Sweet Brown Rice & Quinoa Breakfast Porridge {Gluten-Free, Vegan}

Serving Size: 6


  • 1 cup sweet brown rice
  • 1/2 cup quinoa
  • 2 1/4 cups water
  • 1 1/4 teaspoons salt
  • 1/4 cup coconut oil
  • 1/3 cup maple syrup
  • 1 teaspoon cinnamon
  • 1 teaspoon vanilla
  • 1/2 cup almond milk (or milk of choice)
  • For Topping:
  • 1/2 cup chopped pecans
  • 1/3 cup coconut flakes


  1. The night before, place the sweet brown rice in a bowl and cover with water. Rinse the quinoa, place it in another bowl, and cover with water. Cover both of the bowls and let sit at room temperature overnight, or up to 24 hours (changing the water every 12 hours). Soaking makes the grains easier to digest and their nutrients more bioavailble. I find soaking also completely gets rid of the grassy taste quinoa can sometimes have. If you forget to soak them, simply rinse the grains well and add 5-10 minutes to the cooking time.
  2. In a medium saucepan, bring the water and salt to a boil. Meanwhile, drain and rinse the grains. Add the rice and quiona to the water and bring to a boil. Reduce to a simmer, cover, and cook on low heat for 50 minutes.
  3. While the grains are cooking, place the pecans and coconut flakes in a dry skillet over medium-low heat. Toast the mixture, stirring occasionally, until golden, about 5-7 minutes.
  4. When the grains are done cooking, stir in the coconut oil, maple syrup, cinnamon, vanilla, and almond milk.
  5. Serve a large spoonful of the porridge topped with some of the toasted pecans and coconut flakes, additional almond milk, more maple syrup if desired. Enjoy!

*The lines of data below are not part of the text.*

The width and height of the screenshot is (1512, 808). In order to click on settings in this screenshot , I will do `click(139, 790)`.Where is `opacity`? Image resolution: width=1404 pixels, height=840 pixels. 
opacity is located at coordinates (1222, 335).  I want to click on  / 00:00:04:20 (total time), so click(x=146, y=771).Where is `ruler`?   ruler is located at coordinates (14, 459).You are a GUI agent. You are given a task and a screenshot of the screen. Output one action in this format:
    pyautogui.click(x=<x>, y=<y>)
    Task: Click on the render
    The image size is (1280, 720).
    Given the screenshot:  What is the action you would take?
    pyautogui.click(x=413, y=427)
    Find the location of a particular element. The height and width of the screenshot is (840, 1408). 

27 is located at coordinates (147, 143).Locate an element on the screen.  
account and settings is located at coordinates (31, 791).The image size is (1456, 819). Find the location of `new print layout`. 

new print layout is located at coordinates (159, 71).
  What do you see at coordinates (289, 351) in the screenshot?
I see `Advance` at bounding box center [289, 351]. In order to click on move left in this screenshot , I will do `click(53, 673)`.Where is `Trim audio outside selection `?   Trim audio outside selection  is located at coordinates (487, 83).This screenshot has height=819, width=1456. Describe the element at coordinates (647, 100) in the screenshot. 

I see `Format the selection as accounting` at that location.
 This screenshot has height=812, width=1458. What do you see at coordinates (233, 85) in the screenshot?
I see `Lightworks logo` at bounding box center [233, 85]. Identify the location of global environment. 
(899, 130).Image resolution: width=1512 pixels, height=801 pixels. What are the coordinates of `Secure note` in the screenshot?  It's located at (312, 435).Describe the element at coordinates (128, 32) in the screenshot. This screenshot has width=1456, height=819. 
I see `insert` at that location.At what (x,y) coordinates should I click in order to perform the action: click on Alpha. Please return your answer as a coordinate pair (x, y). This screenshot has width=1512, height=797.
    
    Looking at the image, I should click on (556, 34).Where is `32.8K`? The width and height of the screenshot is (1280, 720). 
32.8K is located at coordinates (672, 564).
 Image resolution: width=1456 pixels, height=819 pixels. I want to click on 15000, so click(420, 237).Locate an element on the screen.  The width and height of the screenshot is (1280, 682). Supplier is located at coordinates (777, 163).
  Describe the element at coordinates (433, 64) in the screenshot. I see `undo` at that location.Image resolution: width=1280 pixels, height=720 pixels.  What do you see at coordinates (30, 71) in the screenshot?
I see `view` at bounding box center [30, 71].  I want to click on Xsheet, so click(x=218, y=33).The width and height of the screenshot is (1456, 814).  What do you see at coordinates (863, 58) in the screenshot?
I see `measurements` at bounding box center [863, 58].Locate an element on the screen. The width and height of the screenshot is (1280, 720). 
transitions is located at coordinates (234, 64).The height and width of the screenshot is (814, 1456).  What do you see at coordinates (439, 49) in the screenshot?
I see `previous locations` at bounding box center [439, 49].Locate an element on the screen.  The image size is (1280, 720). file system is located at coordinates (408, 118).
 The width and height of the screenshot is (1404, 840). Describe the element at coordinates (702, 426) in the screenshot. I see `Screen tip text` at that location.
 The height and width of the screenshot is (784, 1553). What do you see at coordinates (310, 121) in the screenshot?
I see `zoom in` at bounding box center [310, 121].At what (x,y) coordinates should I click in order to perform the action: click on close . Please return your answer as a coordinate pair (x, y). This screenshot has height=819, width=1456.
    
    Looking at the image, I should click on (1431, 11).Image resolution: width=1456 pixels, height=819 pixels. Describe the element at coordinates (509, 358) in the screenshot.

*This porridge reheats great, so you can make it ahead of time and keep it in the refrigerator. Just keep the toasted pecans/coconut flakes in a separate bag at room temperature. Scoop out and reheat individual servings of the porridge as desired.

6 Responses

  1. You are a lifesaver. I can no longer eat oatmeal as much as I used to, and have been dyyyyyying for some hot cereal in the morning (especially given the weather). This looks just perfect.

  2. Ann says:


    This is the first time I visited your site; was checking for healthy gluten free warm breakfast ideas for my husband. This sounds really nice, but I don’t think I’d add the quinoa so early to cook that long. I generally only cook it about 12 – 15 min. so will probably add it during the last 15 minutes.

    I always wash quinoa well and strain it but hadn’t soaked it for cooking. I did sprout it a couple times but since my husband likes warm breakfast in the winter, have been cooking it. Will soak it next time as I’m sure it will be a good thing to do. I enjoy a green smoothie or fresh veggies for breakfast as they’re quick.

    I’m anxious to check out your other recipes as soon as I get a little more spare time. I did notice your sloppy joe buns. We don’t have them often, so usually make the buns, but don’t always have time. We don’t have Whole Foods or any or the other big stores here but do have a Wegman’s. Are they frozen or in the fresh section?

    Thanks so much……

    • Erin Collins says:

      Hi Ann! Thanks for stopping by my site. The buns can be found in either place, but many stores carry them in the freezer section. It depends on the store. For the quinoa in this porridge I actually like how it gets well cooked into the brown rice. I think opening the sweet brown rice during cooking to add the quinoa part way through might disrupt the rice cooking. I hope this helps!

      • Ann says:

        Hi again,

        Thanks for the quick response. I hadn’t thought about disrupting the rice cooking cycle, so glad I asked.

        I did spend some time checking out your recipes and found a few that sound great. I make everything from scratch and eat fresh veggies, as I don’t buy processed foods. I remember the ‘old days’ when most of the food wasn’t so contaminated and we didn’t have to be so careful.

        I’ll be anxious to try this recipe and feel certain my husband will like it. He does get tired of plain quinoa, and gluten free oatmeal. I fix him eggs frequently but likes toast with them, so I make gf biscuits. I’m still looking for a good bread recipe and will check Wegman’s for those buns.

        Thank you again!

  3. Amy says:

    I am SO making this for breakfast on the weekend!!!! Looks amazing.